### Document segment
Last week at Truthout Lucinda Marshall raised the topic of the reproductive health impacts of the BP oil spill. We don’t know all the chemicals in the oil and dispersants, but what we do know already contains some pretty disturbing information. Benzene, a common ingredient in oil, may impair fertility. As for the dispersants:
Corexit, the dispersant that is being used by BP contains 2ButoxyEthanol, which “may damage the developing fetus. There is limited evidence that 2-Butoxy Ethanol may damage the male reproductive system (including decreasing the sperm count) in animals and may affect female fertility in animals,” according to the safety sheet.
Marshall followed up the original article with a blog post detailing new information that’s come out about the chemicals used. BP is still trying to reveal as little as possible, but there are definitely toxic substances included, some of which are known to have reproductive health impacts.

### Activity list
#1 Using the oil spill passage, answer yes or no to whether each statement agrees with it, and quote the exact words that decide each one. (a) Benzene may impair fertility. (b) BP has fully disclosed the chemicals it used. (c) Marshall's follow-up appeared as a blog post.
#2 Go on with the oil spill passage, starting right after its final sentence.
The items after this point come from a separate source and are unrelated to the oil spill passage.

### Raw data
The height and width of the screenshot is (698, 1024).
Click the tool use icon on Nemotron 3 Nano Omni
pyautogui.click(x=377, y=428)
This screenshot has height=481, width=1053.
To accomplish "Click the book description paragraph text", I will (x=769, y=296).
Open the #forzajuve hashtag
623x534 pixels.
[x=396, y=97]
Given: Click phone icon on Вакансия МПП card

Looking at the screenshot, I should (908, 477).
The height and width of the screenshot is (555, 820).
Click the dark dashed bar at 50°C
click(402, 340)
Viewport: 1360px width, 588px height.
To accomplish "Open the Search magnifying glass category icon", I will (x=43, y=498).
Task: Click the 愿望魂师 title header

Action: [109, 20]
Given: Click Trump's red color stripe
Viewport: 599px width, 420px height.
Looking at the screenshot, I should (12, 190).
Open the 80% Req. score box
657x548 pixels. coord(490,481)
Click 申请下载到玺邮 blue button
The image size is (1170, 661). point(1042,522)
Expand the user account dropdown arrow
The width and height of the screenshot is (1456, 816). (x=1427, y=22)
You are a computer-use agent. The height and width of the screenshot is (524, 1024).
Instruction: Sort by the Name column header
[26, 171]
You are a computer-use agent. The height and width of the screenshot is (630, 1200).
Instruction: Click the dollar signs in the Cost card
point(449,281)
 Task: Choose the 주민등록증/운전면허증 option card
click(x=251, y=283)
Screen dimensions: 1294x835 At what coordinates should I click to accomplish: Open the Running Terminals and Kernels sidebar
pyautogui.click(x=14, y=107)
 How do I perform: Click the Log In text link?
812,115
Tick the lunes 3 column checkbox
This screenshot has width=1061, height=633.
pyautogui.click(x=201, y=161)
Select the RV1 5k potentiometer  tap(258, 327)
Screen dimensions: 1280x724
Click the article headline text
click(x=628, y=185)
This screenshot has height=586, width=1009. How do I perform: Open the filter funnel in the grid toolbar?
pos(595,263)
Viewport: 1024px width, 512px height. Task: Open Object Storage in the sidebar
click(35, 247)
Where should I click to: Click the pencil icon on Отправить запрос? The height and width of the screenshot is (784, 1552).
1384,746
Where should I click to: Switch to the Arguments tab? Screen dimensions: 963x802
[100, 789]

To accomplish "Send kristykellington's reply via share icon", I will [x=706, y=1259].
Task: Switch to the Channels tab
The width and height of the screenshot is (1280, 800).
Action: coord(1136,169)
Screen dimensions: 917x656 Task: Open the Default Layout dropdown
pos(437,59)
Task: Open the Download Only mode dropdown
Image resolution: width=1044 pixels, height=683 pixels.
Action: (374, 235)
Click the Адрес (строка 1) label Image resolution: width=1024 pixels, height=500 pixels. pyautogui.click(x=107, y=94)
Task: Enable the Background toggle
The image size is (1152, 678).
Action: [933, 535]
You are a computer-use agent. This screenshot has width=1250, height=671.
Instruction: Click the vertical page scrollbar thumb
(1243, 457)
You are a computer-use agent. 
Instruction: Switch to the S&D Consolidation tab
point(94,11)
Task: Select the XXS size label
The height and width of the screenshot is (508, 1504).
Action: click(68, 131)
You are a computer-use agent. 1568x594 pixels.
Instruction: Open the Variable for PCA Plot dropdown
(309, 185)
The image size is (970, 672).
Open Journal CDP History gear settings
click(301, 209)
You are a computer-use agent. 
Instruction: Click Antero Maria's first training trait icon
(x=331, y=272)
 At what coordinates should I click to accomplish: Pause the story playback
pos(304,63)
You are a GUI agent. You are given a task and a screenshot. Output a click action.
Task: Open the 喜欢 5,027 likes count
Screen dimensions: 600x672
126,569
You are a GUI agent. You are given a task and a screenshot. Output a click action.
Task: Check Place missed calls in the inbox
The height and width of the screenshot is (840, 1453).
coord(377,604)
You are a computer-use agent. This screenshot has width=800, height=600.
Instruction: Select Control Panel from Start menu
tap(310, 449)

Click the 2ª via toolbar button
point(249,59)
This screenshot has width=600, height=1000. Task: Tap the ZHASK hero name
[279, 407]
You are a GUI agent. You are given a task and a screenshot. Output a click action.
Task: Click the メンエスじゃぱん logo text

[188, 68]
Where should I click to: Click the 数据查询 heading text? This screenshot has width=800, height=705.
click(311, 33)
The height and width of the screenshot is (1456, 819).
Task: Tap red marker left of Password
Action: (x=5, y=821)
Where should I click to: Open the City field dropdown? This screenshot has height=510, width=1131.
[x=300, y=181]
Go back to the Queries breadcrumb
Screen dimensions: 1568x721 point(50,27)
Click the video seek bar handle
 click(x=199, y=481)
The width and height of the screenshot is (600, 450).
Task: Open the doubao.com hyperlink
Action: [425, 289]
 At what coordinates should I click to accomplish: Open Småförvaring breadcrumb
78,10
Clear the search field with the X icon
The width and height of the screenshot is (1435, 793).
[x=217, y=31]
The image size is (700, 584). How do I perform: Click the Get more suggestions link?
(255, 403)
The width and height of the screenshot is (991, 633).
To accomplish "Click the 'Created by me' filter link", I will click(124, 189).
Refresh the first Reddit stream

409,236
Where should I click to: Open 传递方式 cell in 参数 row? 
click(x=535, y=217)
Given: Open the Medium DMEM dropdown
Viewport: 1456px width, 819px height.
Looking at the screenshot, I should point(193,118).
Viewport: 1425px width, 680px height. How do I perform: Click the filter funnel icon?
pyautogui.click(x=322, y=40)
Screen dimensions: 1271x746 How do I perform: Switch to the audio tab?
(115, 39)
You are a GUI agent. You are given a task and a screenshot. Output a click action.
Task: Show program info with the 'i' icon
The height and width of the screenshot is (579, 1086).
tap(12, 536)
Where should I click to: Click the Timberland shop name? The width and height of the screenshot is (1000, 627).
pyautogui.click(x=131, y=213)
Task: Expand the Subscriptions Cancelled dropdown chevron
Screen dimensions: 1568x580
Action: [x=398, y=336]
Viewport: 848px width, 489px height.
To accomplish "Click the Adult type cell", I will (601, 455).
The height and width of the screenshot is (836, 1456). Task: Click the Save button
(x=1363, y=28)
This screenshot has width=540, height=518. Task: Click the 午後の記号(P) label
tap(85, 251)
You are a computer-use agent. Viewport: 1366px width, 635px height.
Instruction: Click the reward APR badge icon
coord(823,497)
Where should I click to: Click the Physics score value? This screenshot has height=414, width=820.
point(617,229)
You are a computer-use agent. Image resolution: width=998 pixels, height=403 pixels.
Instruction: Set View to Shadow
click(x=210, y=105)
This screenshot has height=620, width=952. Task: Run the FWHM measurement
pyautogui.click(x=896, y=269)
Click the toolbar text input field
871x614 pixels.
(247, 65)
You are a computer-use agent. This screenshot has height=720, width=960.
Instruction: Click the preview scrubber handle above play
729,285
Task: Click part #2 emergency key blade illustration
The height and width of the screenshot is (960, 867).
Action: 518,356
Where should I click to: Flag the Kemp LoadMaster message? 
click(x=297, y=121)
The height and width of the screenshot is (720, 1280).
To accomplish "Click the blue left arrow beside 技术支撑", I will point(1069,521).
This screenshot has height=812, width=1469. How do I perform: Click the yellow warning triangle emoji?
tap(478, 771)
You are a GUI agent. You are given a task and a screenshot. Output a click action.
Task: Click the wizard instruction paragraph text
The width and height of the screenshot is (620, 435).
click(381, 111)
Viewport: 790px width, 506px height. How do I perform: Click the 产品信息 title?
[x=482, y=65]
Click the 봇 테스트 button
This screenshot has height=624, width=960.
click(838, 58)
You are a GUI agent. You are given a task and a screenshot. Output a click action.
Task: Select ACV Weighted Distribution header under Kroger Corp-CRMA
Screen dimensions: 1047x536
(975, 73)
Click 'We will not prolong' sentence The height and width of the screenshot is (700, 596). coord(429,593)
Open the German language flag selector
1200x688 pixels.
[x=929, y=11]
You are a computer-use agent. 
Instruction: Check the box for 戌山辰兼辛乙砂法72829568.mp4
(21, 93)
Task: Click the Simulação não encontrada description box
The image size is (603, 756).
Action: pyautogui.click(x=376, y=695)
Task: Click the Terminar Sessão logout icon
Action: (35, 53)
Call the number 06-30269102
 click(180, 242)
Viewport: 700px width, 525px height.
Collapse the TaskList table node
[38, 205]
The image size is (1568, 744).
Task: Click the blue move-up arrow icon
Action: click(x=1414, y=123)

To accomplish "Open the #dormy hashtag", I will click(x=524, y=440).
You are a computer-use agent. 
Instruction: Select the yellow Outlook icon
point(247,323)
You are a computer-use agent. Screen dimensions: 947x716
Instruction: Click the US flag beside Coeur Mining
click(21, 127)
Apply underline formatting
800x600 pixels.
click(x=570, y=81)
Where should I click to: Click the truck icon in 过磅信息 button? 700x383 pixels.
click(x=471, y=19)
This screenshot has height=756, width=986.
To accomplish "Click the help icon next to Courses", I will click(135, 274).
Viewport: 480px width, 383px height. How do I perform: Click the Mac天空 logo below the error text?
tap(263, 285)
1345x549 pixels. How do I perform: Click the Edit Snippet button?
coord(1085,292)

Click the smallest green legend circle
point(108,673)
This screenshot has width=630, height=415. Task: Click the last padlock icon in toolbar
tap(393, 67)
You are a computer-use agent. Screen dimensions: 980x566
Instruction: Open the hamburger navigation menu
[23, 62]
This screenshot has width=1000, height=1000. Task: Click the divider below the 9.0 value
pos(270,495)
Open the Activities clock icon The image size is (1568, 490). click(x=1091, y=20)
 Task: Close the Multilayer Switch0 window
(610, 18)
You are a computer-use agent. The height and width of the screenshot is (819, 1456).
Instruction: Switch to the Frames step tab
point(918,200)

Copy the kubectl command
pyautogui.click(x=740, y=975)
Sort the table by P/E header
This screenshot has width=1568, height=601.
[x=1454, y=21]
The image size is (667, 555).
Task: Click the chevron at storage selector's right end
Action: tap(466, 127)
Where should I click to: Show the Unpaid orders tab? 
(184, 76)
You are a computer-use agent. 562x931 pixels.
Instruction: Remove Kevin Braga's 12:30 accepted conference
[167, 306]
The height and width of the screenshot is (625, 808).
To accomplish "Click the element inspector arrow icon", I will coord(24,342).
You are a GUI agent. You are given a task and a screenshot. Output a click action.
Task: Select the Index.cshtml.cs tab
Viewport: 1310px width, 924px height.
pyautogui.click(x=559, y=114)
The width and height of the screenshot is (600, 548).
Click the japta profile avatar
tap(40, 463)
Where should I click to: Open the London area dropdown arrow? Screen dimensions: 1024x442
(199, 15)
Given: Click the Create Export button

### Replies
#1
(a) Yes: "Benzene, a common ingredient in oil, may impair fertility."
(b) No: "BP is still trying to reveal as little as possible"
(c) Yes: "Marshall followed up the original article with a blog post"

#2
The effects of dumping toxins into the Gulf of Mexico are being felt first by people who live and work on the coast, including clean up workers. Folks in this area will likely feel the worst of the spill’s impact for a while. But toxins will of course move into our food after becoming part of the aquatic food chain. They’ll be spread through weather, too, including acid rain as Marshall points out.
It’s hard to overstate the devastating environmental impact of the BP spill. One of the results of the spill will be negative reproductive health impacts. I’m very grateful Marshall’s doing the hard work of raising this topic and trying to find answers. We need a lot more information from BP to understand the devastation they’ve caused. And we need to keep paying attention to every aspect of the spill and its aftermath, including the link here between environmental degradation and reproductive oppression, which is being caused by the spill.